Data for this exercise -

=====

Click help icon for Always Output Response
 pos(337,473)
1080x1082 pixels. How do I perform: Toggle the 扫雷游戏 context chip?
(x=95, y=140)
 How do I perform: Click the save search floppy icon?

=====

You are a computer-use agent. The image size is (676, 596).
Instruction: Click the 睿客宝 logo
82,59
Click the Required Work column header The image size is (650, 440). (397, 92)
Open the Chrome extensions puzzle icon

=====

Problem requirements - Return, word for word, the lines of the data above from the line with "1080x1082 pixels. How" through the line with "How do I perform: Click", inclusive.

Final answer -
1080x1082 pixels. How do I perform: Toggle the 扫雷游戏 context chip?
(x=95, y=140)
 How do I perform: Click the save search floppy icon?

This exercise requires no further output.